Cookson's wildebeest, Connochaetes taurinus cooksoni
, are endemic to the valley and a subspecies of the blue wildebeest, found throughout the subcontinent. They are more common in more northerly areas of the valley (like North Luangwa); and Norman Carr's wildlife guide (see Further Reading
) maintains that they also seem to favour the east side of the river, rather than the west. That said, in South Luangwa you've also a fair chance of seeing them in the Nsefu Sector, and on Lion Plain, and particularly around Mwamba Bushcamp area. They differ from the blue wildebeest in having cleaner colours including slightly reddish bands, and being a little smaller and more compact.
Another special of the Luangwa Valley is Crawshay's zebra, Equus burchelli crawshaii
, a subspecies of the more common Burchell's plains zebra, which is found in much of the subcontinent. Crawshay's zebra occur east of the Muchinga Escarpment – in the Luangwa Valley and on Nyika Plateau – and lack the brown shadow-stripe that Burchell's zebra usually have between their black stripes.
In contrast to these examples, the common waterbuck (Kobus ellipsiprymnus
) is found in the valley. Its rarer subspecies, the defassa waterbuck (K. e. crawshayi
), is found over most of the rest of Zambia. This has a white circular patch on its rump, rather than the common waterbuck's characteristic white 'toilet seat' ring.
Other antelope in the park include bushbuck, eland and kudu. The delicate oribi occur occasionally in the grassland areas (especially Chifungwe Plain), while grysbok are often encountered on night drives. Reedbuck and Lichtenstein's hartebeest also occur, but not usually near the river, whilst sable are occasionally seen in the hills near the escarpment. Like sable, roan antelope seem to be most frequently seen in the hills – often on the roads south of Chichele, although in the late dry season there are frequent sightings in the Chikoko area, on the fringes of Chifungwe Plain, and in the 'corridor' area between the North and South Parks.

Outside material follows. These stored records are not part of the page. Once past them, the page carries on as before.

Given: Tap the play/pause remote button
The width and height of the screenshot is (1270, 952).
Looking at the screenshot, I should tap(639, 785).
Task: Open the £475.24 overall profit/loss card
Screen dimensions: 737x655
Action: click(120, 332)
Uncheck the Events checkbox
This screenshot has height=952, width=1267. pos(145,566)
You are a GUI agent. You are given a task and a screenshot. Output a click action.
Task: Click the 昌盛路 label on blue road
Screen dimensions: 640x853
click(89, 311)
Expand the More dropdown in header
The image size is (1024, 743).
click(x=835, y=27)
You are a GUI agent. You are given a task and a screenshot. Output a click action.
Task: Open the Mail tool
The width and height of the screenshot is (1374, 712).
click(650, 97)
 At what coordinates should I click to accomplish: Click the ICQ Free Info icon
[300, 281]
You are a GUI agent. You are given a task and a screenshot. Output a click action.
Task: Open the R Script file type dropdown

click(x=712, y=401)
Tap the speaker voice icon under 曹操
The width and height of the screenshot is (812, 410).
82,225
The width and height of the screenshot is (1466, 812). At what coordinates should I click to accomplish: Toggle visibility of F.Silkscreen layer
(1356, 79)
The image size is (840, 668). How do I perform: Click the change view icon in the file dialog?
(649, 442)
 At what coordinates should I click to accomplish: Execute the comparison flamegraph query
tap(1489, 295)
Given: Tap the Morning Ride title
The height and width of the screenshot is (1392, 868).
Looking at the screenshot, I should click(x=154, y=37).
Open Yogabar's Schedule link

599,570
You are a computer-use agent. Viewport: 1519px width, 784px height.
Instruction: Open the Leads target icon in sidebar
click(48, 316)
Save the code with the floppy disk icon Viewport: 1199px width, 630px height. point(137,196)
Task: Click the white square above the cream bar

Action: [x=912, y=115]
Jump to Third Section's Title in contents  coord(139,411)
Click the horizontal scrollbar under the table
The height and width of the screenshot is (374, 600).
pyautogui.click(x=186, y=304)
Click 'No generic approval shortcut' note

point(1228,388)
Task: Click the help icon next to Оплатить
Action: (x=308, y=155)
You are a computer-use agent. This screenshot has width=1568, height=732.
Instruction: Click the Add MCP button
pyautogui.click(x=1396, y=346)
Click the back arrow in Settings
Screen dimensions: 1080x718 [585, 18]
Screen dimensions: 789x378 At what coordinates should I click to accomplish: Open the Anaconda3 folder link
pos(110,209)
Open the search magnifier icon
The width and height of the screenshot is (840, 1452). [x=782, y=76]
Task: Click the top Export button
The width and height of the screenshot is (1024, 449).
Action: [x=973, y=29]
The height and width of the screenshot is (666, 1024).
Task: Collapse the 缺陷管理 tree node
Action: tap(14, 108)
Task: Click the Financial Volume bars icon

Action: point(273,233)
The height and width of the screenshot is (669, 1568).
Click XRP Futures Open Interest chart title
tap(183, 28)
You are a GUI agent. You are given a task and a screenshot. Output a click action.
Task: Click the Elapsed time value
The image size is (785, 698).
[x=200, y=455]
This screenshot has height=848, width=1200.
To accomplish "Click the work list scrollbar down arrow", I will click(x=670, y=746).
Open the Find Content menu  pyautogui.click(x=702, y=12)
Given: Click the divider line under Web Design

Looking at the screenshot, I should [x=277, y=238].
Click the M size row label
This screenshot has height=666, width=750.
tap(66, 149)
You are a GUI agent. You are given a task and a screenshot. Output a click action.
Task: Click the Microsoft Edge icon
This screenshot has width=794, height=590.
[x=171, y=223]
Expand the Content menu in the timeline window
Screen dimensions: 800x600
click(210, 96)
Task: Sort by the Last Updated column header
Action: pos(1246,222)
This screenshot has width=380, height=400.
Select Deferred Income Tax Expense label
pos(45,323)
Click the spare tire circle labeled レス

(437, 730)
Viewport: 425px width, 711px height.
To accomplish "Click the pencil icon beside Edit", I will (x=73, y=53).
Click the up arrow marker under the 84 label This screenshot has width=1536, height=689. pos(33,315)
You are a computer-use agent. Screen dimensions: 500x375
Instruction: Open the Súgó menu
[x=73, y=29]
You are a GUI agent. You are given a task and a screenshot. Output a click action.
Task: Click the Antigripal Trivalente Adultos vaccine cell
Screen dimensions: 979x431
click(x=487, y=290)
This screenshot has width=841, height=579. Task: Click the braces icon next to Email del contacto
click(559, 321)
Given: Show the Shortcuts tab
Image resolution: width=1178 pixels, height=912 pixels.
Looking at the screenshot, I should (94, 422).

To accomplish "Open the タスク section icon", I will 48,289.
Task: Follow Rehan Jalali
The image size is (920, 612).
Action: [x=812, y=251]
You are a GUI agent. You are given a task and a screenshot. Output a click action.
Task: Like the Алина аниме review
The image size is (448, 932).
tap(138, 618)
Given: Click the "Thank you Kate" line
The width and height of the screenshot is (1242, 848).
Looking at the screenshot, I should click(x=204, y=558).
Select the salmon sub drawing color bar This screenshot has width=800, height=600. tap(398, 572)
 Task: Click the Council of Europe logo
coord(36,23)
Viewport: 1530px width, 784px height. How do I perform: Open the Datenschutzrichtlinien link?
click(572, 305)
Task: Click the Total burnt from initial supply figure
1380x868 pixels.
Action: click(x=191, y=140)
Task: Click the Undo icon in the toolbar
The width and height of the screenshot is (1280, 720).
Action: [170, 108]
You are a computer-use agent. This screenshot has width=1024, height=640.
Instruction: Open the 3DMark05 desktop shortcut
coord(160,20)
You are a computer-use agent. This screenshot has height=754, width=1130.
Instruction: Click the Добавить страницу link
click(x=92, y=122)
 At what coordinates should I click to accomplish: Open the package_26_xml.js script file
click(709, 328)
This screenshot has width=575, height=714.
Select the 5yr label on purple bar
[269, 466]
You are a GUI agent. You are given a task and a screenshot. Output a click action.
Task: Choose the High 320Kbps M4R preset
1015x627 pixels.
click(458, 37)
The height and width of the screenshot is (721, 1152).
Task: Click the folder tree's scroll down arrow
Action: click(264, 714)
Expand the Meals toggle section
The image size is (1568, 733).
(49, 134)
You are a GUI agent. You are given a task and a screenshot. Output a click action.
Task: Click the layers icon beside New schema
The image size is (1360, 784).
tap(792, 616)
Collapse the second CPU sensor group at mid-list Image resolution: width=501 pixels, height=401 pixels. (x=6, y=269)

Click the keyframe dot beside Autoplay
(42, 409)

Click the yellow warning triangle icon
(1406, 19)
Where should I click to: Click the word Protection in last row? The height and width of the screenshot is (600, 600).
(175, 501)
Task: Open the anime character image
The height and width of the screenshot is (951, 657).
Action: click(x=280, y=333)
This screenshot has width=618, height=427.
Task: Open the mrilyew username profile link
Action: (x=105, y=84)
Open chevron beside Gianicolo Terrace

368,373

A special mention must go to the hippopotami (and crocodiles) found in the rivers, and especially in the Luangwa: their numbers are remarkable. Look over the main bridge crossing the Luangwa at Mfuwe – sometimes there are hundreds of hippo there. Towards the end of the dry season, when the rivers are at their lowest, is the best time to observe such dense congregations of hippo. Then these semi-aquatic mammals are forced into smaller and smaller pools, and you'll appreciate their sheer numbers.
These congregations reach their peak in October and November when, for example, you'll find a concentration of 1,000 hippo in just 2km of river, in the Changwa Channel, north of Chibembe. This is probably easiest (and certainly most spectacular) to see by flying over it in a microlight from Tafika.